HERÓI

Nunca fui preconceituoso, mas isso não impede que tire brincadeiras com pessoas negras, como não impede de dizer que quase sempre encontro negras lindas, assim como de vez em quando aparecem algumas bem feias.

Não consigo entender, e muito menos aceitar, esse tal de politicamente correto que apareceu de repente. A cor da pele existe e depende apenas da quantidade de melanina que foi transmitida geneticamente. Assim como existem pessoas feias ou bonitas, boas ou más, independentemente da cor de sua pele. Depende apenas da subjetividade do conceito de beleza e de maldade de cada indivíduo.

Assim, eu tinha uma prima que era como uma irmã mais velha pra mim. Deus já a levou quando tinha 80 e, por acaso, tinha herdado mais o lado branco de minha avó portuguesa de nascimento apesar de seu pai ser negro, herdado de outro ramo da família.

Sempre me orgulho da miscigenação da minha família, tanto que continuei a mistura genética com minha segunda esposa, linda, segundo meu conceito, e com uma pele da cor de chocolate com leite, e quem trato carinhosamente de minha preta.

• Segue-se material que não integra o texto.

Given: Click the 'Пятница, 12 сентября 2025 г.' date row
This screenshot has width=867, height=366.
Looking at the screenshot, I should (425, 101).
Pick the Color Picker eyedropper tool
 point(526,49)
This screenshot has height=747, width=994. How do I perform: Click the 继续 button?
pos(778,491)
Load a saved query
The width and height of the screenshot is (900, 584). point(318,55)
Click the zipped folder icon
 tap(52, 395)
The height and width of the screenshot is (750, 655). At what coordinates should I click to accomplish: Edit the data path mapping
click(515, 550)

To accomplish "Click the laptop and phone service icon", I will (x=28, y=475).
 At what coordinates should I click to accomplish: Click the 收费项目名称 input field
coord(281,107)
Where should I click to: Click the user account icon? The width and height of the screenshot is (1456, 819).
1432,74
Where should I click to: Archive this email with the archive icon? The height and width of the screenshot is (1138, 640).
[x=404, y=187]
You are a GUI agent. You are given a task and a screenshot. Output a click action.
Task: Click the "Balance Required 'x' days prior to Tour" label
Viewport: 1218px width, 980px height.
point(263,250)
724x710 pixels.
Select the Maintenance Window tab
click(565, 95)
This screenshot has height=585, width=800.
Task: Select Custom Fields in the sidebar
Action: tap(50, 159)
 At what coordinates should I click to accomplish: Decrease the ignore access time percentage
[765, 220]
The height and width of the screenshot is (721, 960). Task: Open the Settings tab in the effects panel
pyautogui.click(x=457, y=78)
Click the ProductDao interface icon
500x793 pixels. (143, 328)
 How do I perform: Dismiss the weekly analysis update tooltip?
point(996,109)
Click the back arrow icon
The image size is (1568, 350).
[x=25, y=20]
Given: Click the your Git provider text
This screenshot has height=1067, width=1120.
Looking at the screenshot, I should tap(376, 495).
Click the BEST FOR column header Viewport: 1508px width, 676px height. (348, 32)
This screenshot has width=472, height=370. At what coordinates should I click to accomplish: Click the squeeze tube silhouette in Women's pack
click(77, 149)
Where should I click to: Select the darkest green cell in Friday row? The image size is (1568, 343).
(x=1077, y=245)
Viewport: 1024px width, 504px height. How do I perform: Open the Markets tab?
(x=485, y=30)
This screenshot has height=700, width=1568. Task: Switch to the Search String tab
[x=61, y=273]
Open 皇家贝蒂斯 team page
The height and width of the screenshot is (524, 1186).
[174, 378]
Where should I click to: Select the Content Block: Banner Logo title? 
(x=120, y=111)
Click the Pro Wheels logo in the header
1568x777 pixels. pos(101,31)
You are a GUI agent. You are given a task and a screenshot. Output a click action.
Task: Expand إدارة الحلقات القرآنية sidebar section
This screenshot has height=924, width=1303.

Toda essa firula foi pra dizer que minha prima casou com um negrão daqueles que são quase roxos, uma figura imponente e, diga-se de passagem, bonito na maioria das opiniões. Depois de um tempo minha prima separou-se dele por motivos que não convém aqui lembrar, mas continuaram se encontrando e convivendo de maneira respeitosa apesar das sequelas oriundas da separação.

Minha prima sempre gostou muito da minha veia de compositor, tanto que possuía, gravadas, a maioria das minhas criações. Um dia contou-me que seu ex-marido, militar de profissão, havia sofrido um assalto, novelizando um pouco a situação e pedindo que eu musicasse a história.

Como os dois já morreram, como aqui não lhes cito o nome e como não tenho nenhuma intenção de ofender a honra subjetiva do protagonista, como diz a lei atual que sujeita o autor de tal façanha à pena de multa e reclusão, posso aqui transcrever o fato.

Sabendo dos sentimentos dela para com ele na época, aumentei e inventei, juntando um pouco de humor e a letra saiu assim:

HERÓI DE MENTIRINHA

(Almir Morisson)

Aconteceu,

Assaltaram hoje de noite um pobre capitão

Que vinha pela rua com seu carro contra mão

Eram três caras armados de metralha e de canhão

- ai meu Deus que confusão

Vejam vocês,

Mas eu tenho que dizer o que se sucedeu

O negão tremia mais que vara verde em furacão

Que entrou com carro e tudo debaixo dum caminhão

Mas o negão

Como não quis dar mancada deu uma de valentão

Diz que bateu num assaltante e que o tal do meliante Ficou todo estropiado e deu com a cara no chão

Só que a verdade,

O que aconteceu de fato a imprensa não contou

Que o negão borrou-se todo com medo do “tresoitão”

Deixando um cheiro ingrato exalando do furgão

-Foi o maior papelão

Mas seu doutor.

Agora o “ome” tá outro disque diz que está acabado

Tá com estresse o coitado não sai nem pra trabalhar

Ficou três dias de cama passou a desmunhecar

-Mas que azar

Se alguém se lembra

E fala da fedentina que vinha da viatura

“O cheiro é da gasolina” diz ele de cara dura

Imaginem se sacode e todo mundo se explode

Era o meu fim

Mas como imprensa é quem manda e mentirinha não dói

Até hoje pela rua chamam ele de “cowboy”.

Depois do caso passado o negão virou herói

Findou assim

Mas como imprensa é quem manda e mentirinha não dói

Até hoje lá na rua chamam ele de “cowboy”.

Depois do caso passado o negão virou herói

O negão virou herói, o negão virou herói, herói!

Mostrei a ela a primeira versão do seu pedido. Minha prima leu a letra da música e riu muito. Muito mais tarde tive que ajustá-la para caber nos compassos, sem perder a ideia primeira. Pena ela não ter podido escutar a melodia, pois a morte, fim de todos nós, já a tinha levado quando musiquei.